• Provided data
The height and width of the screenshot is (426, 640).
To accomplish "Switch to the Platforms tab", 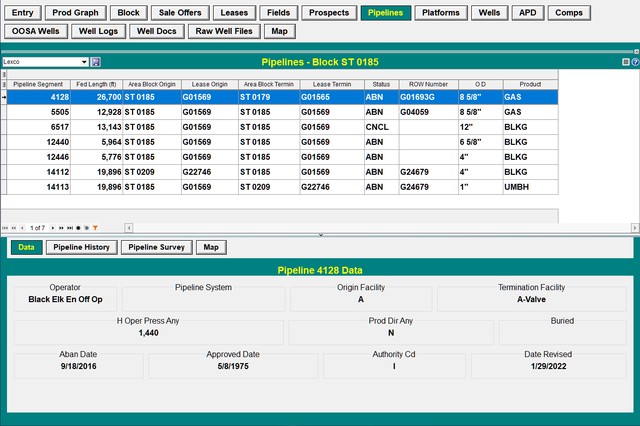I will coord(442,13).
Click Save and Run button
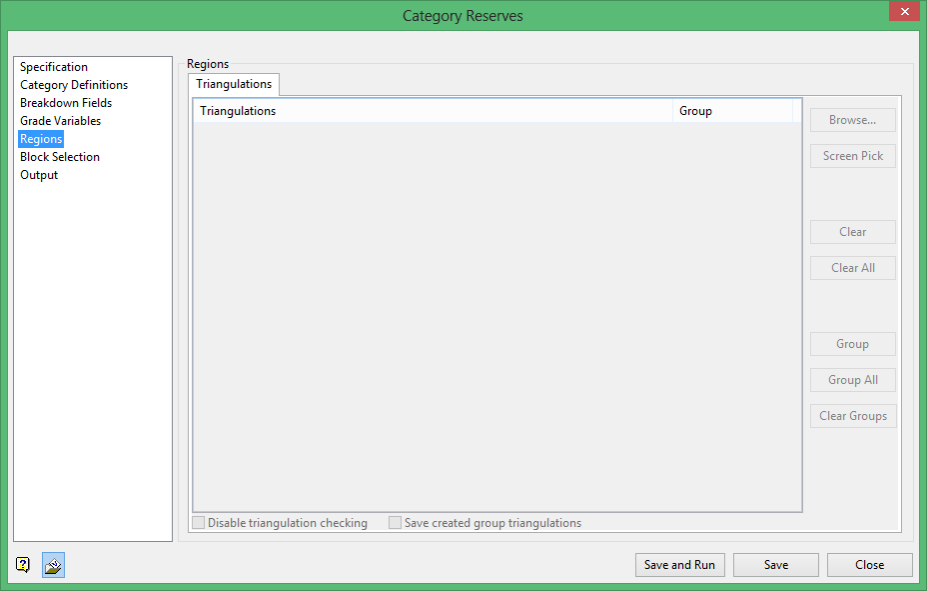Screen dimensions: 927x591 click(x=680, y=565)
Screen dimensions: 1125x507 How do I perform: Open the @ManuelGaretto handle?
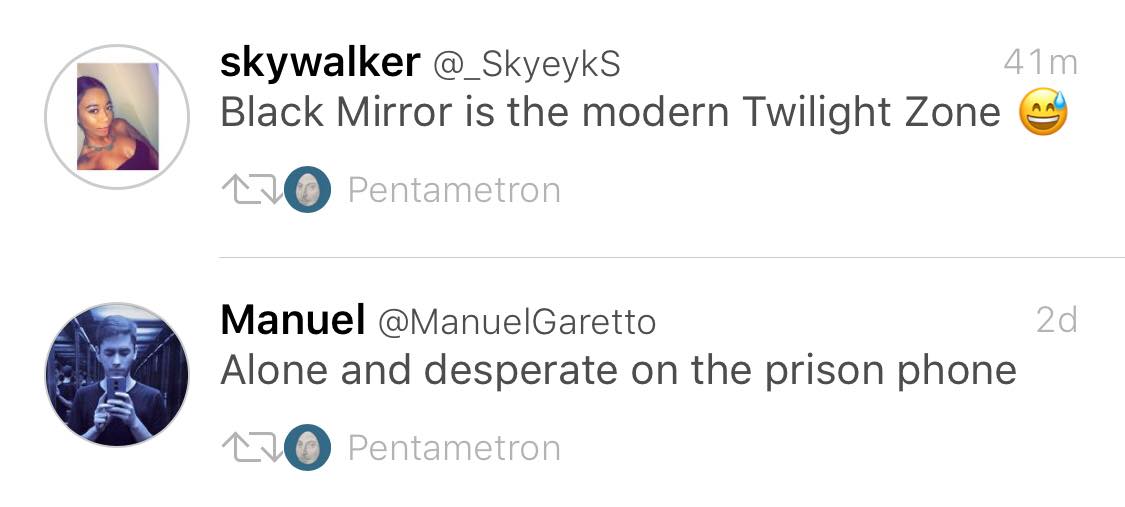(x=517, y=323)
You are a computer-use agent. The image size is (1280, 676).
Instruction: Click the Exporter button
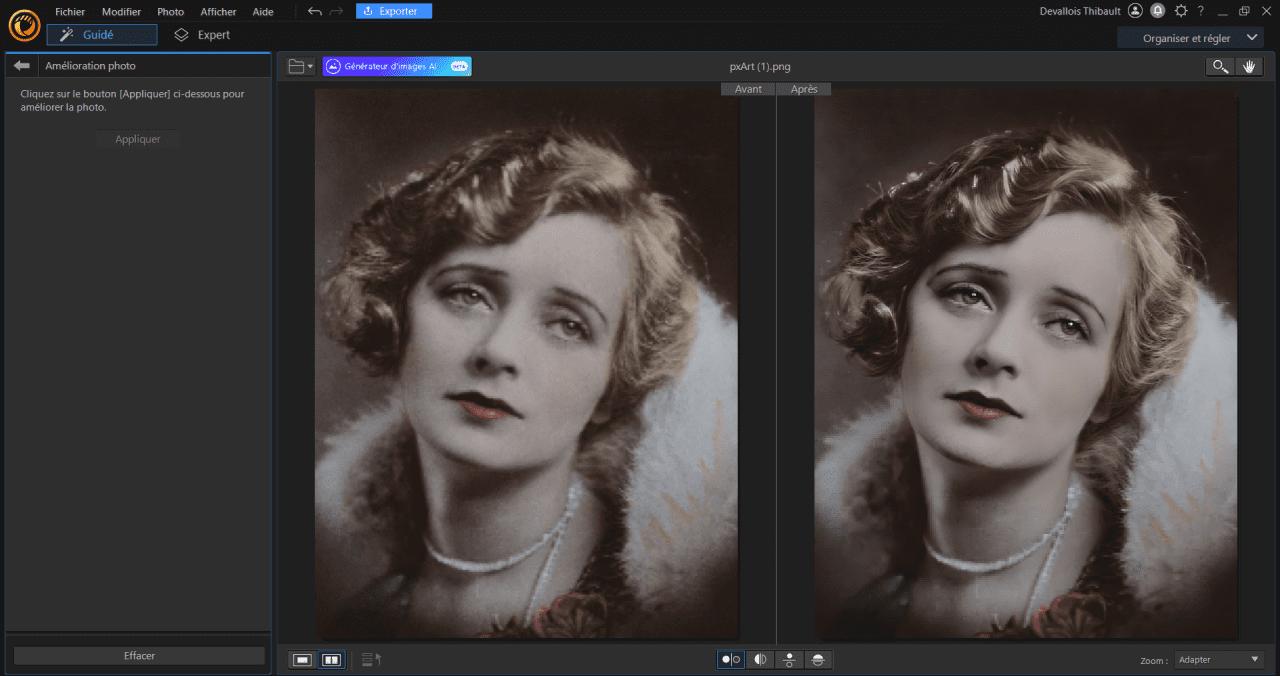[x=394, y=11]
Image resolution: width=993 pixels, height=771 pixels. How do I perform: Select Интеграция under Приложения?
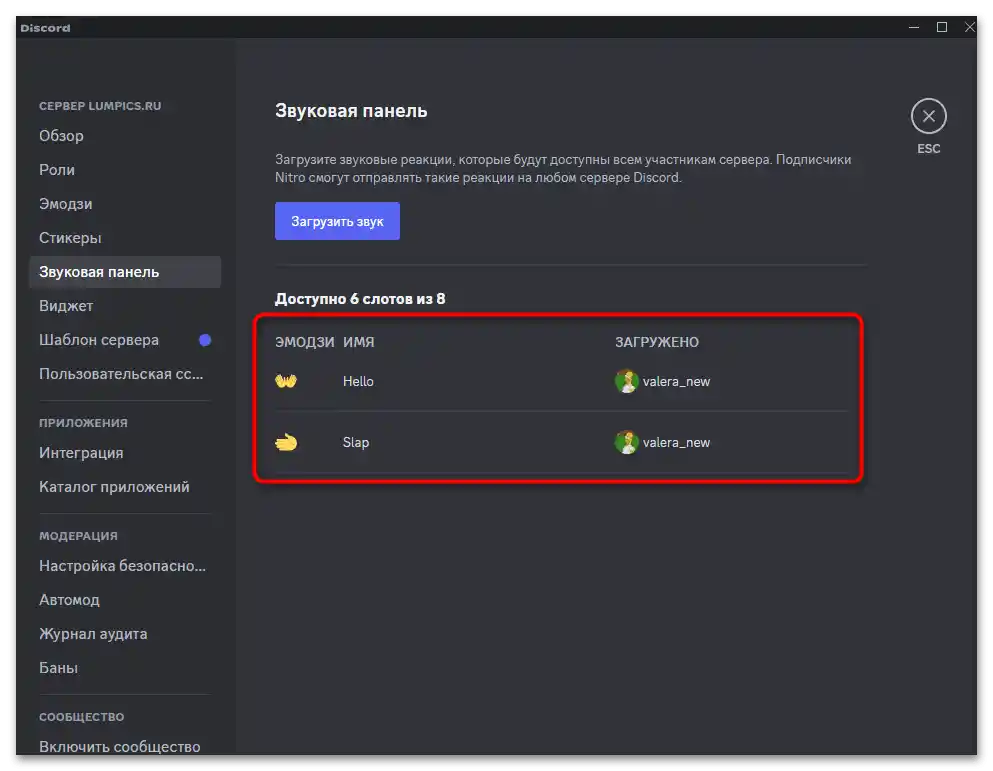tap(81, 453)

• Aim of the exercise
Your answer must be exactly the lines from the one containing "Screen dimensions: 1125x507" through the last line of the records above, both included, with every picture left out.

• The completed task
Screen dimensions: 1125x507 How do I perform: Open the @ManuelGaretto handle?
(x=517, y=323)
You are a computer-use agent. The image size is (1280, 676).
Instruction: Click the Exporter button
[x=394, y=11]
Image resolution: width=993 pixels, height=771 pixels. How do I perform: Select Интеграция under Приложения?
tap(81, 453)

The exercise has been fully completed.